Let's talk brakes. Since you have a general idea of the braking system from my last article, let's focus on specific kinds of brakes and braking components. There are two kinds - disc and drum. What kind do you have? Do you know the difference?
When you are riding your bike, have you ever watched the little pads squeeze the tire when you squeeze the brake lever? Well, my friends, that is similar to disc brakes on a vehicle. The brake pads are attached to a caliper that squeezes the pads against the disc, or rotor, when you step on the brake pedal.
Potential problems with disc brakes
Brake pads wear out over time. Some people ignore signs of this or choose not to fix it. When it is ignored, further damage can occur. Metal brake components will grind on the rotor, damaging it enough that it needs to be resurfaced or replaced. Rotors can also warp or crack. They need to be replaced as well. Brake calipers also wear out over time, developing leaks, or the caliper pistons can seize - either way, they will need replacement. A thorough brake inspection will reveal worn wheel bearings or seals as well.
In vehicles equipped with drum brakes, the brake components are housed inside a drum that rotates with the wheel. When you step on the brake pedal, the wheel cylinder is activated and it pushes the brake shoes against the inside of the drum to slow or stop your car.
Potential problems with drum brakes
Brake shoes can wear away with use from rubbing on the drum as you brake. When it's time to replace shoes, it's a straight forward repair … though not as much fun as buying a new pair of summer wedge sandals! If you ignore brake problems with drum brakes, for whatever reason, metal brake components will grind against the drum - damaging it enough that it has to be resurfaced or replaced as well. The wheel cylinder with various springs within the brake can wear out and cause braking problems, too. Again, replacement is necessary.
Don't ignore brake noises. Don't assume it's just the pads or shoes that need replacement. Understand the importance of an inspection so that a qualified technician can advise you of the real origin of the problem and what steps need to be taken to fix it. Also, brake inspections are part of your preventative maintenance program so be sure to have them done at least every 20,000 miles.
Fancy or cheap?
When it comes to brake components, you have a choice to make - do you opt for quality or cost? Certainly you must make that decision based on your pocketbook, but remember that it may cost more up front and less in the future (with longer shoe or pad wear time) if you choose the higher quality parts initially. If you choose the less expensive route, it may cost less now but you may need to get your brakes replaced more often.

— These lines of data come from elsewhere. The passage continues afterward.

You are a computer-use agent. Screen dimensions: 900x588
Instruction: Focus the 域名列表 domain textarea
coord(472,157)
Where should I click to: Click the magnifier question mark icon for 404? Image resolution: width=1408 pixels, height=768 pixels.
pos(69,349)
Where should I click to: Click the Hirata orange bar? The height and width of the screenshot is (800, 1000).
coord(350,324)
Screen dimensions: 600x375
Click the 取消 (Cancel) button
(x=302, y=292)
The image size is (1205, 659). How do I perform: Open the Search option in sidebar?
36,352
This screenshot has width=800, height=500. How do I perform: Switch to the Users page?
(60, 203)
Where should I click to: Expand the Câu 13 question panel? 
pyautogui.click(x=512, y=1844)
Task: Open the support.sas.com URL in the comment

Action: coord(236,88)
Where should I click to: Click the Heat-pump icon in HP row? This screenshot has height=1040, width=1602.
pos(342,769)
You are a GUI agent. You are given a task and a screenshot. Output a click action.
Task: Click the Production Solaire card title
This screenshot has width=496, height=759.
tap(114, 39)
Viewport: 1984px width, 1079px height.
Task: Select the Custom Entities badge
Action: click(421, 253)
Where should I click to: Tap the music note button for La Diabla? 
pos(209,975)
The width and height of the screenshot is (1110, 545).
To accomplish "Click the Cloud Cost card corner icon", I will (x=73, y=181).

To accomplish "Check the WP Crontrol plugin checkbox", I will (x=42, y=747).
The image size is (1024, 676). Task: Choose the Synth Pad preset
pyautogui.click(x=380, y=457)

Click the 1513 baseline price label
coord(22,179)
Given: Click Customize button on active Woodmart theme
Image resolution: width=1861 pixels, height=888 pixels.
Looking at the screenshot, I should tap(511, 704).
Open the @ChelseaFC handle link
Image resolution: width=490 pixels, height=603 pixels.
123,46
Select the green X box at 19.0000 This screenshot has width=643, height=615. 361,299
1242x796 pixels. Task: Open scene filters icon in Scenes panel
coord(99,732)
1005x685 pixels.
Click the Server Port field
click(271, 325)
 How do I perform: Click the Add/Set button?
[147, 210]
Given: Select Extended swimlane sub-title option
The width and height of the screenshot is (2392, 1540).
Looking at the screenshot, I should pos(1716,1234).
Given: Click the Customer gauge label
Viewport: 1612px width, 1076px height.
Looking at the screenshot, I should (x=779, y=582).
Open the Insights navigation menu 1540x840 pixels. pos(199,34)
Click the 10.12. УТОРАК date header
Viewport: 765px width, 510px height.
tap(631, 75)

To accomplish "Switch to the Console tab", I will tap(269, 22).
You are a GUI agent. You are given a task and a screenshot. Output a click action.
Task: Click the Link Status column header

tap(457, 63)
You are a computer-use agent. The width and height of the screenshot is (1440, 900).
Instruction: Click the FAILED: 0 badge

Look at it this way: Have you ever noticed the difference between a quality razor (to shave your face or legs)? If you choose the higher quality, often more expensive kind, you get a better shave (without painful bumps) and the blade lasts longer. If you choose a lesser quality razor, you have to replace it more often and your skin may suffer in the process. This is similar to picking quality parts for brakes. So be sure to talk to your auto-home about what's best for you and your vehicle so you can make an educated decision.
Brakes that work properly are essential to your safety. Don't mess around when there is a problem and be sure to have them inspected regularly with your other preventative maintenance services.